In [1]:
!python --version
__author__ = "nirant.bits@gmail.com"

Python 3.6.6 :: Anaconda, Inc.


# Spell Correction

In [2]:
import sys
# !{sys.executable} -m pip install fuzzywuzzy
# alternative for 4-10x faster computation: 
!{sys.executable} -m pip install fuzzywuzzy[speedup]

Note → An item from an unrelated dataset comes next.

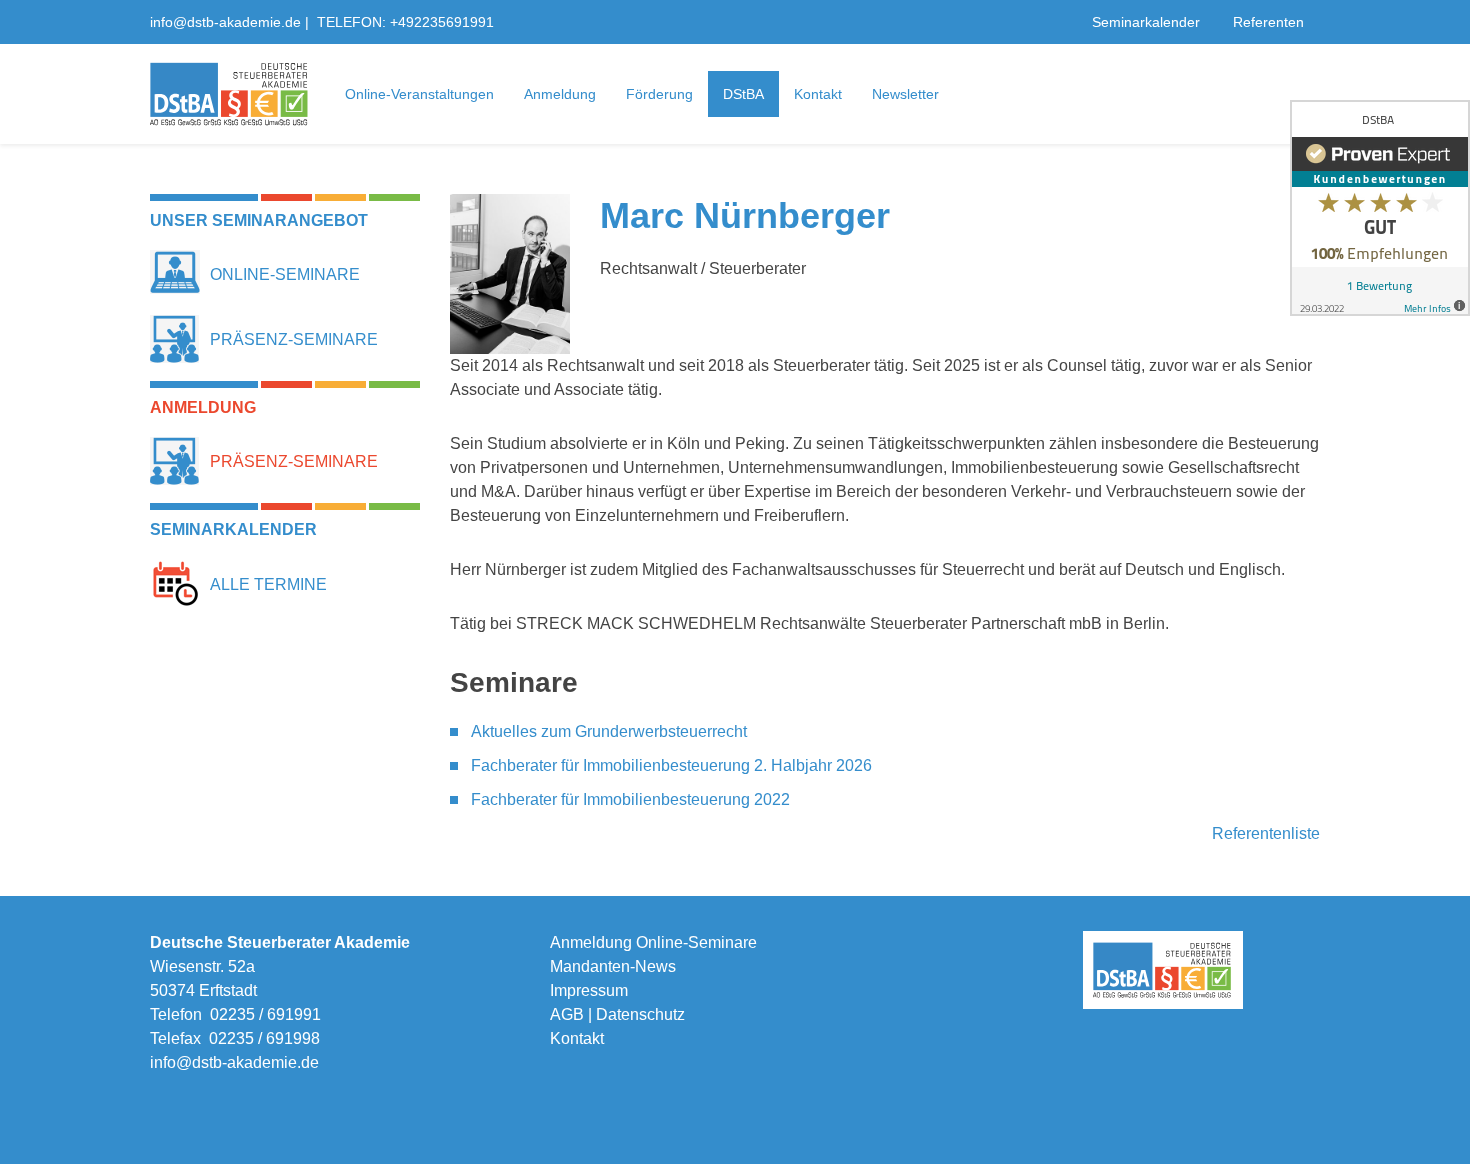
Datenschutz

Collecting fuzzywuzzy[speedup]
  Downloading https://files.pythonhosted.org/packages/d8/f1/5a267addb30ab7eaa1beab2b9323073815da4551076554ecc890a3595ec9/fuzzywuzzy-0.17.0-py2.py3-none-any.whl
Installing collected packages: fuzzywuzzy
Successfully installed fuzzywuzzy-0.17.0


In [3]:
from fuzzywuzzy import fuzz

In [4]:
fuzz.ratio("Electronic City Phase One", "Electronic City Phase One, Bangalore")

82

In [5]:
fuzz.partial_ratio("Electronic City Phase One", "Electronic City Phase One, Bangalore")

100

In [6]:
fuzz.ratio('Narendra Modi', 'Narendra D. Modi')

90

In [7]:
fuzz.partial_ratio('Narendra Modi', 'Narendra D. Modi')

77

In [8]:
fuzz.token_sort_ratio('Narendra Modi', 'Narendra D. Modi')

93

In [9]:
fuzz.token_set_ratio('Narendra Modi', 'Narendra D. Modi')

100

In [10]:
from fuzzywuzzy import process

In [11]:
query = 'Gujrat'
choices = ['Gujarat', 'Gujjar', 'Gujarat Govt.']
# Get a list of matches ordered by score, default limit to 5
print(process.extract(query, choices))

# If we want only the top one
process.extractOne(query, choices)

[('Gujarat', 92), ('Gujarat Govt.', 75), ('Gujjar', 67)]


('Gujarat', 92)

In [12]:
query = 'Banglore'
choices = ['Bangalore', 'Bengaluru']
print(process.extract(query, choices))
process.extractOne(query, choices)

[('Bangalore', 94), ('Bengaluru', 59)]


('Bangalore', 94)

In [13]:
# Let's take an example of a common search typo in online shopping:
query = 'chili'
choices = ['chilli', 'chilled', 'chilling']
print(process.extract(query, choices))
process.extractOne(query, choices)

[('chilli', 91), ('chilling', 77), ('chilled', 67)]


('chilli', 91)

## Jellyfish

In [8]:
import sys
!{sys.executable} -m pip install jellyfish

Collecting jellyfish
  Downloading https://files.pythonhosted.org/packages/61/3f/60ac86fb43dfbf976768e80674b5538e535f6eca5aa7806cf2fdfd63550f/jellyfish-0.6.1.tar.gz (132kB)
Building wheels for collected packages: jellyfish
  Running setup.py bdist_wheel for jellyfish: started
  Running setup.py bdist_wheel for jellyfish: finished with status 'done'
  Stored in directory: C:\Users\nirantk\AppData\Local\pip\Cache\wheels\9c\6f\33\92bb9a4b4562a60ba6a80cedbab8907e48bc7a8b1f369ea0ae
Successfully built jellyfish
Installing collected packages: jellyfish
Successfully installed jellyfish-0.6.1


In [9]:
import jellyfish
correct_example = ('Narendra Modi', 'Narendra Modi')
damodardas_example = ('Narendra Modi', 'Narendra D. Modi')
modi_typo_example = ('Narendra Modi', 'Narendar Modi')
gujarat_typo_example = ('Gujarat', 'Gujrat')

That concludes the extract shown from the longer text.